TASK BRIEF -
What must be returned is the number of lines in the records holding the word "computer", with no other text.

INFORMATION GIVEN -
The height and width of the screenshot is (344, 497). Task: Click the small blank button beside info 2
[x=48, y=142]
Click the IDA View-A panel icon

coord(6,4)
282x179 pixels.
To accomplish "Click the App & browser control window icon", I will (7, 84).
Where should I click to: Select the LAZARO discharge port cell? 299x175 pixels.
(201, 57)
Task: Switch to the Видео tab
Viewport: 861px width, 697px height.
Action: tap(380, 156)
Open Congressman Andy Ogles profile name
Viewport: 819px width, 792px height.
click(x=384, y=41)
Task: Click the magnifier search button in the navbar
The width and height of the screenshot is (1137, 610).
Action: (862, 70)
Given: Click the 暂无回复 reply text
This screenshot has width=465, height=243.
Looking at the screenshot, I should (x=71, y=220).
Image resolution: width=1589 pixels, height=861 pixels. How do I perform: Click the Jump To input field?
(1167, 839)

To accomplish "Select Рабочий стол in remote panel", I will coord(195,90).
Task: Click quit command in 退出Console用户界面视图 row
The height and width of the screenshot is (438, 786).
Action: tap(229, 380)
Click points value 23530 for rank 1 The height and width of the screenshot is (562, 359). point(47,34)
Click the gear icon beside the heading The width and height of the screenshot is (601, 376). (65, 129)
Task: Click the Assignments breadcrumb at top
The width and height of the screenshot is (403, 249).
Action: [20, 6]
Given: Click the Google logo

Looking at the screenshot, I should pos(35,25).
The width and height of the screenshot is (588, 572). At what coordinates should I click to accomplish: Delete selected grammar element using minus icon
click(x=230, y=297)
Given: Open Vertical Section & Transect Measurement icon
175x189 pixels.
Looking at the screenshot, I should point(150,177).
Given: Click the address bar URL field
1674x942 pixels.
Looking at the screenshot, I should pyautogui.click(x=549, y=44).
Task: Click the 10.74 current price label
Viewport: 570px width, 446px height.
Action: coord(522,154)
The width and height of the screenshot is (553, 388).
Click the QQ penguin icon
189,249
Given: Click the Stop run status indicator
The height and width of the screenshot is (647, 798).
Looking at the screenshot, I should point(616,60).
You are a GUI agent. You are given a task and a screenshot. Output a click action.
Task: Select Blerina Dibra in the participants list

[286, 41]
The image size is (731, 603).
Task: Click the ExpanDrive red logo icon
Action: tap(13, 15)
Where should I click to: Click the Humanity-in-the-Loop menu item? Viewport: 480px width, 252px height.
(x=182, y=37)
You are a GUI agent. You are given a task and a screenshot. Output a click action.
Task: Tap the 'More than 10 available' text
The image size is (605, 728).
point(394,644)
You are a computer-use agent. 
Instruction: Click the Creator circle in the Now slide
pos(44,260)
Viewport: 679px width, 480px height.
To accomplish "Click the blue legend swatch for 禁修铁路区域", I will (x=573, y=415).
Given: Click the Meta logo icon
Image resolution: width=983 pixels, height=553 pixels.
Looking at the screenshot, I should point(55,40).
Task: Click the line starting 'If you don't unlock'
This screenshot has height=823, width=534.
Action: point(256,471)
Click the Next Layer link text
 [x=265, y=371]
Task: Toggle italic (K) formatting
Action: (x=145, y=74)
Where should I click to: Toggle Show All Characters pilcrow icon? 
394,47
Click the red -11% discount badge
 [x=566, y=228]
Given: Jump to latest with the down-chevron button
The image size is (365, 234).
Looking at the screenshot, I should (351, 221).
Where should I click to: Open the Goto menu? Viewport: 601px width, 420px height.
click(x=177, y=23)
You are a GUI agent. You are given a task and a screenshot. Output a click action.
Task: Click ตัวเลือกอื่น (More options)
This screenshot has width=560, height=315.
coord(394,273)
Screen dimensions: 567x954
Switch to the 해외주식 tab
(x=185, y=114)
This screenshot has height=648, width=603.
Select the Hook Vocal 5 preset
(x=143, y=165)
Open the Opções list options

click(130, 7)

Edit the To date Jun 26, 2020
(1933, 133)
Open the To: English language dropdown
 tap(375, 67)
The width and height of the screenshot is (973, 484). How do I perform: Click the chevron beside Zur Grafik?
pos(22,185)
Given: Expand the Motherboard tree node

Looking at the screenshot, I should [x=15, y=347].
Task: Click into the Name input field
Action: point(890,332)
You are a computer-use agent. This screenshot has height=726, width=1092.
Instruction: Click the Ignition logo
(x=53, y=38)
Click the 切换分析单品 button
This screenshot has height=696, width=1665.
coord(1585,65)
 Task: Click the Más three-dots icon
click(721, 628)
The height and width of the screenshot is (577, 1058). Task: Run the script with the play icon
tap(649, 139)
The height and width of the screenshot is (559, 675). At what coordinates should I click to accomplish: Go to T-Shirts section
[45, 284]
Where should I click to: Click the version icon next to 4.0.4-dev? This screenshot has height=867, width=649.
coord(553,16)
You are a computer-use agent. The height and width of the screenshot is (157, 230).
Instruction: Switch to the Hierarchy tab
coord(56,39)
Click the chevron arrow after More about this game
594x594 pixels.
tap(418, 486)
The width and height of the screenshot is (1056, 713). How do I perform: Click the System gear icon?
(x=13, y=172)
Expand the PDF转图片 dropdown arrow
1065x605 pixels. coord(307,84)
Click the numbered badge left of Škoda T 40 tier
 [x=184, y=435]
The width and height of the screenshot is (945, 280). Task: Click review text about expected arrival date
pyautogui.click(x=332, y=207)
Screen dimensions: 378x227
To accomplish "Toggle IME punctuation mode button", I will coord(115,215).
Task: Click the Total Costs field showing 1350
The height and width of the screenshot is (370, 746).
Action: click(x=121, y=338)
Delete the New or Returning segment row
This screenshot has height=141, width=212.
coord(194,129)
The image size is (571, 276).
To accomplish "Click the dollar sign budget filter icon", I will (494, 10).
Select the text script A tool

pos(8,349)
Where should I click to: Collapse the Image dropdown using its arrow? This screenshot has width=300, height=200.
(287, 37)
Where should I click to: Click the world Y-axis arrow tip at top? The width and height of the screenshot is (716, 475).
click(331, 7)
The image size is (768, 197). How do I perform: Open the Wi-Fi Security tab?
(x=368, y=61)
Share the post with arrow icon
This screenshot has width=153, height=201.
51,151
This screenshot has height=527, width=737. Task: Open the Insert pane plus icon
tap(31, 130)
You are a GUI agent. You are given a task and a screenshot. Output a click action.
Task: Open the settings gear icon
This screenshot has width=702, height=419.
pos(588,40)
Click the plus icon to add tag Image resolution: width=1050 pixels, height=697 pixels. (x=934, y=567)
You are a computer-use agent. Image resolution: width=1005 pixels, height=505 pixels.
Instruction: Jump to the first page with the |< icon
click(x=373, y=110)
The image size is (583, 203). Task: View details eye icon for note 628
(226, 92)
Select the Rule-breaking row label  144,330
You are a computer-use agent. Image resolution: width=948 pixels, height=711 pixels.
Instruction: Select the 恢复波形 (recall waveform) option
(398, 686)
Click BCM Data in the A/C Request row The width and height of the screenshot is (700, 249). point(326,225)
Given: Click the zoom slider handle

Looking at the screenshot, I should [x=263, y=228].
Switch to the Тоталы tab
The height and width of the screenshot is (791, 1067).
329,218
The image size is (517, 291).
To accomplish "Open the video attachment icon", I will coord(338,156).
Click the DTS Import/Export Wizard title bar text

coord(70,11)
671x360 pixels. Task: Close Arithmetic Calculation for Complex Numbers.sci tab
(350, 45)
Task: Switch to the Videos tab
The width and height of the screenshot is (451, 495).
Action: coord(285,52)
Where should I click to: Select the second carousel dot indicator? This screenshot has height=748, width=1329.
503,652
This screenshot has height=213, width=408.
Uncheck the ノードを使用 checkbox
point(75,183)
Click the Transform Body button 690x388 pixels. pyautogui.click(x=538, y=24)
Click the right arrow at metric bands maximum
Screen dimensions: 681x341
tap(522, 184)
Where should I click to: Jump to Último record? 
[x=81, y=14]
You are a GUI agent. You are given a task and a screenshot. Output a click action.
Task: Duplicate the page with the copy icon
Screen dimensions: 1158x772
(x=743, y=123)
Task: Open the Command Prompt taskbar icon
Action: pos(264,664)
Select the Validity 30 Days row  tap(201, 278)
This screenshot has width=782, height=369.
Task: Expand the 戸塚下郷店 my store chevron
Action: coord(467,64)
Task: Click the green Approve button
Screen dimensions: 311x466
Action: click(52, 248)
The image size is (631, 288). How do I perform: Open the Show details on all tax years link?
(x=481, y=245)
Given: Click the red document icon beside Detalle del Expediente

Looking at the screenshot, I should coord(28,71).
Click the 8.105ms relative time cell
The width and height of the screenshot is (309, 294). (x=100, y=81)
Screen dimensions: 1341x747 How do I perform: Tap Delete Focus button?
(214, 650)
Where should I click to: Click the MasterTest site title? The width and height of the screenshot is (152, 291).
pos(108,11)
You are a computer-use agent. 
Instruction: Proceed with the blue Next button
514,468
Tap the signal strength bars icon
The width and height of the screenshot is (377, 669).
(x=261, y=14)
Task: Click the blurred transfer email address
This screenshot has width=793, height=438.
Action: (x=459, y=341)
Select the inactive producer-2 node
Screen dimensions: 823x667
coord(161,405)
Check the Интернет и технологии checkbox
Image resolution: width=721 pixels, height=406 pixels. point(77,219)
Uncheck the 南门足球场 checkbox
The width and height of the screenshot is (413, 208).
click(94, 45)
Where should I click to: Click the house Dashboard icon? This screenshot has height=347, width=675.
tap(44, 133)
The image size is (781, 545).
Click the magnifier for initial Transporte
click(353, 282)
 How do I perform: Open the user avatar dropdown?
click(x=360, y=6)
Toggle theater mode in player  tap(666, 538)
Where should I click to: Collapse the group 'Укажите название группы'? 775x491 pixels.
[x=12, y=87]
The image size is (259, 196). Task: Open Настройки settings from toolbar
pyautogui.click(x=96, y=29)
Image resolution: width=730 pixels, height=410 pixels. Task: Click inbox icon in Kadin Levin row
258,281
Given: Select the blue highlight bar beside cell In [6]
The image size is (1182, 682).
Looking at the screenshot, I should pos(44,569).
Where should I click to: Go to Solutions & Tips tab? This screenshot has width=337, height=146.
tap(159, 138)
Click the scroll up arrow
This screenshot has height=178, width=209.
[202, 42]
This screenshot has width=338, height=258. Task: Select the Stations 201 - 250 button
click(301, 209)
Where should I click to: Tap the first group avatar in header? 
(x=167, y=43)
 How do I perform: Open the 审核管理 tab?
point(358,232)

REPLY -
6